-- What this task involves --
Render every one of these lines as a Markdown table with two columns, Row and Line, numbering each row and leaving out any blank lines.

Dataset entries
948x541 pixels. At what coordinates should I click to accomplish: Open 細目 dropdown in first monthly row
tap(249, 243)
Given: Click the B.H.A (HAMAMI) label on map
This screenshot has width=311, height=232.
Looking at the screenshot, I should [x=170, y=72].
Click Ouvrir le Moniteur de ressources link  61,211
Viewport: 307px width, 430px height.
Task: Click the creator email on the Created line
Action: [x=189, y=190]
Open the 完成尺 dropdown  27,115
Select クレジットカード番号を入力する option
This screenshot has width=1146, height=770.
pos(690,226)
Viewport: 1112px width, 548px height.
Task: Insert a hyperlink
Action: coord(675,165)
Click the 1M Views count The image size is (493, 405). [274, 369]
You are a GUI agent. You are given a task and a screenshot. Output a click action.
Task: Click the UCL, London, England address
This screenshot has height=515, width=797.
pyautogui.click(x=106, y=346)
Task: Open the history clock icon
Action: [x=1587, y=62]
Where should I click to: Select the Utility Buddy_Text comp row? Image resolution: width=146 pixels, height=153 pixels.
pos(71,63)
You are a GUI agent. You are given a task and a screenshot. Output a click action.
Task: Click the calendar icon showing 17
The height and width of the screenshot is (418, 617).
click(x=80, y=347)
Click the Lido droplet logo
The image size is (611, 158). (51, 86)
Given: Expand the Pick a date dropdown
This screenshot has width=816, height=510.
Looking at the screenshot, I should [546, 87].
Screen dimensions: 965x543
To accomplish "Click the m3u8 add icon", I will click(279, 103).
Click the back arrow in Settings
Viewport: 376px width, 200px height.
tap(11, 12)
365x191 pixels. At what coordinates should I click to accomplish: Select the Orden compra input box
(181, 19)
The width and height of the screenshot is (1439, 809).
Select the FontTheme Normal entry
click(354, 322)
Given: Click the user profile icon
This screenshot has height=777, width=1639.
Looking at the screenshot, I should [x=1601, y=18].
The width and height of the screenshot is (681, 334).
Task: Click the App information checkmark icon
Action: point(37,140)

-- Written reply --
| Row | Line |
|---|---|
| 1 | 948x541 pixels. At what coordinates should I click to accomplish: Open 細目 dropdown in first monthly row |
| 2 | tap(249, 243) |
| 3 | Given: Click the B.H.A (HAMAMI) label on map |
| 4 | This screenshot has width=311, height=232. |
| 5 | Looking at the screenshot, I should [x=170, y=72]. |
| 6 | Click Ouvrir le Moniteur de ressources link  61,211 |
| 7 | Viewport: 307px width, 430px height. |
| 8 | Task: Click the creator email on the Created line |
| 9 | Action: [x=189, y=190] |
| 10 | Open the 完成尺 dropdown  27,115 |
| 11 | Select クレジットカード番号を入力する option |
| 12 | This screenshot has width=1146, height=770. |
| 13 | pos(690,226) |
| 14 | Viewport: 1112px width, 548px height. |
| 15 | Task: Insert a hyperlink |
| 16 | Action: coord(675,165) |
| 17 | Click the 1M Views count The image size is (493, 405). [274, 369] |
| 18 | You are a GUI agent. You are given a task and a screenshot. Output a click action. |
| 19 | Task: Click the UCL, London, England address |
| 20 | This screenshot has height=515, width=797. |
| 21 | pyautogui.click(x=106, y=346) |
| 22 | Task: Open the history clock icon |
| 23 | Action: [x=1587, y=62] |
| 24 | Where should I click to: Select the Utility Buddy_Text comp row? Image resolution: width=146 pixels, height=153 pixels. |
| 25 | pos(71,63) |
| 26 | You are a GUI agent. You are given a task and a screenshot. Output a click action. |
| 27 | Task: Click the calendar icon showing 17 |
| 28 | The height and width of the screenshot is (418, 617). |
| 29 | click(x=80, y=347) |
| 30 | Click the Lido droplet logo |
| 31 | The image size is (611, 158). (51, 86) |
| 32 | Given: Expand the Pick a date dropdown |
| 33 | This screenshot has width=816, height=510. |
| 34 | Looking at the screenshot, I should [546, 87]. |
| 35 | Screen dimensions: 965x543 |
| 36 | To accomplish "Click the m3u8 add icon", I will click(279, 103). |
| 37 | Click the back arrow in Settings |
| 38 | Viewport: 376px width, 200px height. |
| 39 | tap(11, 12) |
| 40 | 365x191 pixels. At what coordinates should I click to accomplish: Select the Orden compra input box |
| 41 | (181, 19) |
| 42 | The width and height of the screenshot is (1439, 809). |
| 43 | Select the FontTheme Normal entry |
| 44 | click(354, 322) |
| 45 | Given: Click the user profile icon |
| 46 | This screenshot has height=777, width=1639. |
| 47 | Looking at the screenshot, I should [x=1601, y=18]. |
| 48 | The width and height of the screenshot is (681, 334). |
| 49 | Task: Click the App information checkmark icon |
| 50 | Action: point(37,140) |